**Task inputs:**
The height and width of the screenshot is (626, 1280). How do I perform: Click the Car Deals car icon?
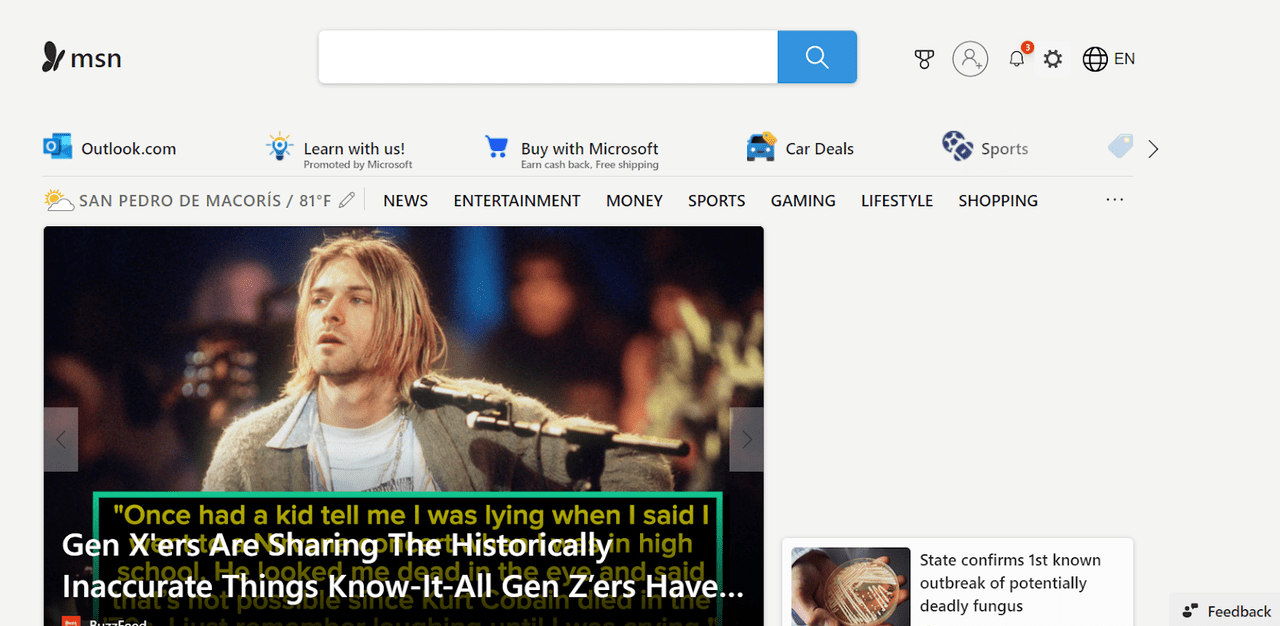pos(761,146)
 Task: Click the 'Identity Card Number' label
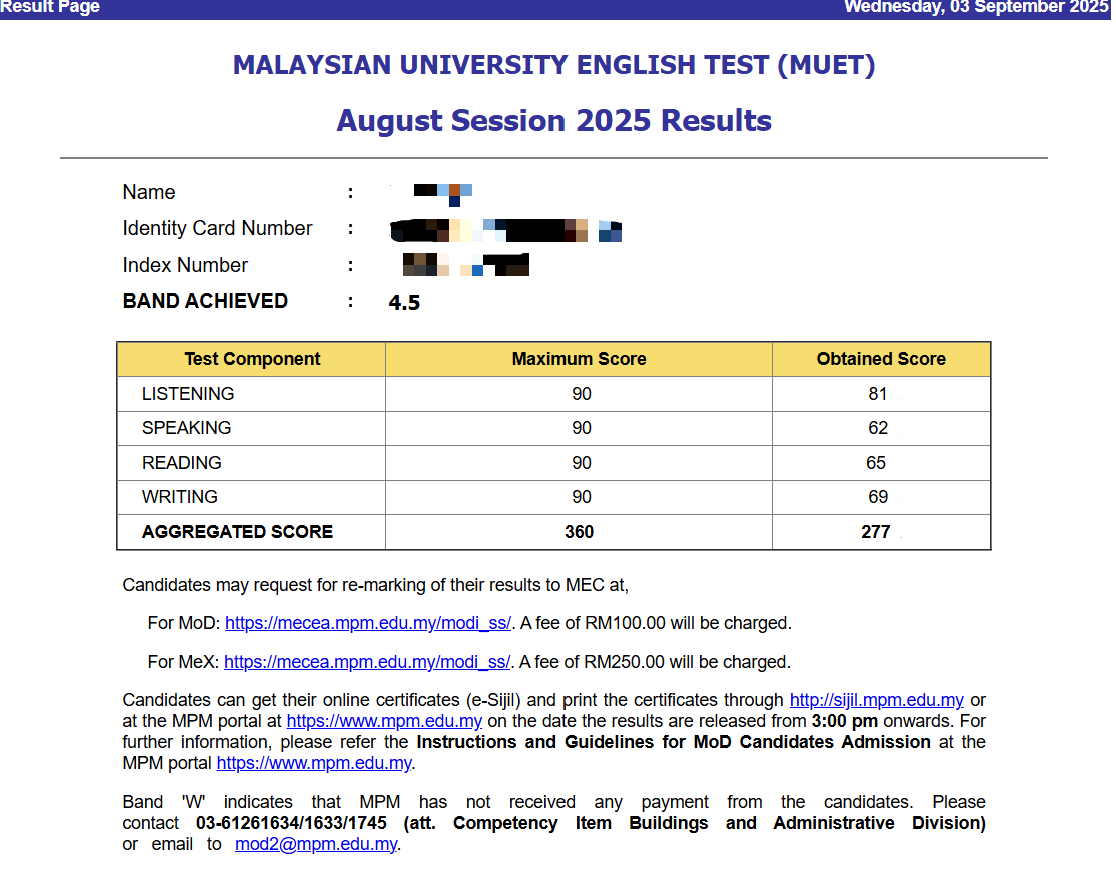point(217,229)
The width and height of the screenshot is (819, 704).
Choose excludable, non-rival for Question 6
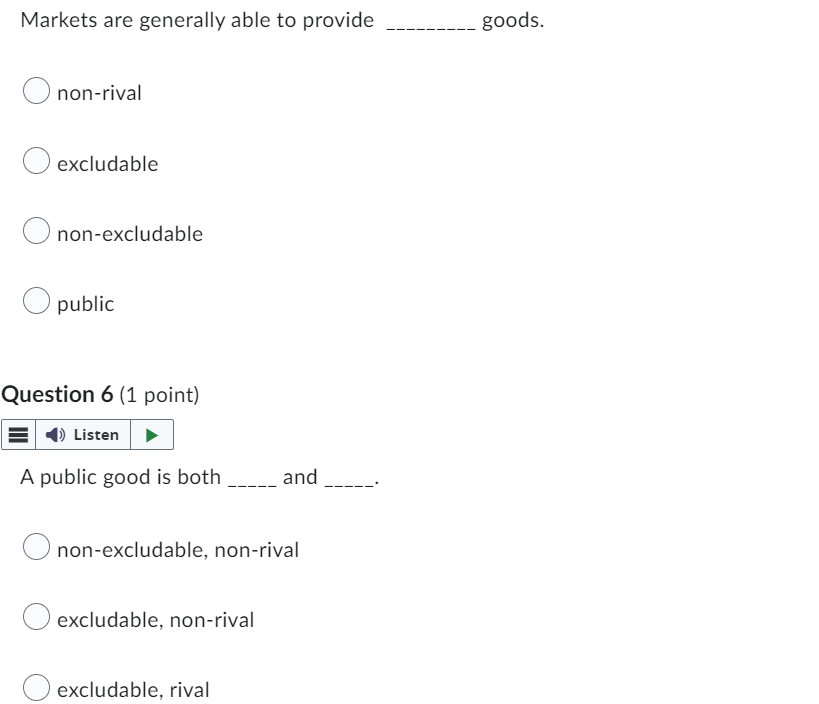coord(36,619)
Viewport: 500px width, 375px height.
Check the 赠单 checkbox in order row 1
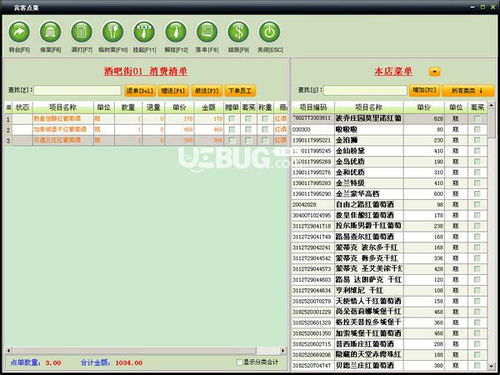[232, 119]
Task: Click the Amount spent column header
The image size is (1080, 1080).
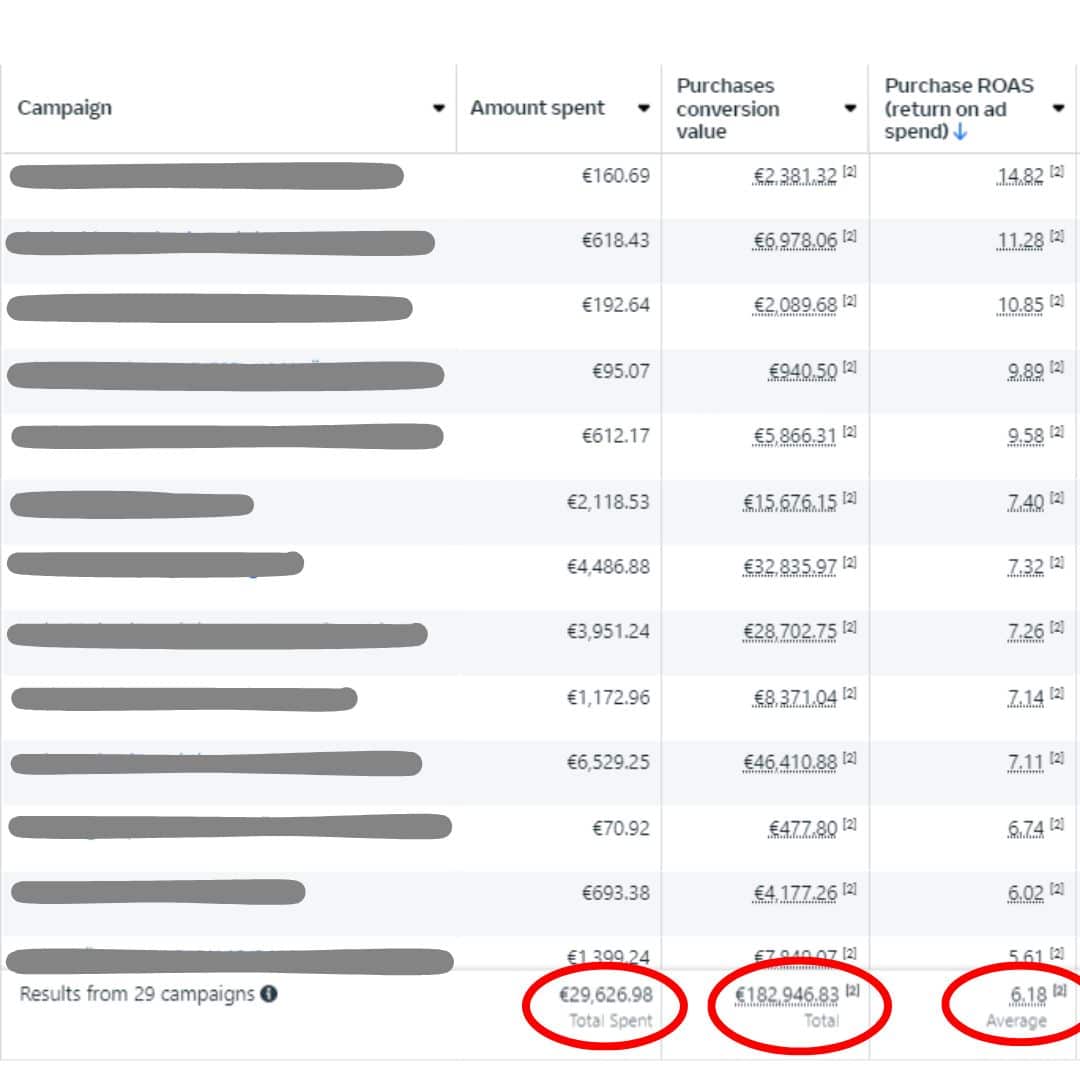Action: click(537, 108)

**What you will do:**
Print all of the records shown above exactly, leaving out each picture.

**Reply to the exercise:**
The height and width of the screenshot is (626, 1280). How do I perform: Click the Car Deals car icon?
pos(761,146)
 Task: Click the 'Identity Card Number' label
point(217,229)
The width and height of the screenshot is (819, 704).
Choose excludable, non-rival for Question 6
coord(36,619)
Viewport: 500px width, 375px height.
Check the 赠单 checkbox in order row 1
[232, 119]
Task: Click the Amount spent column header
The image size is (1080, 1080).
Action: click(537, 108)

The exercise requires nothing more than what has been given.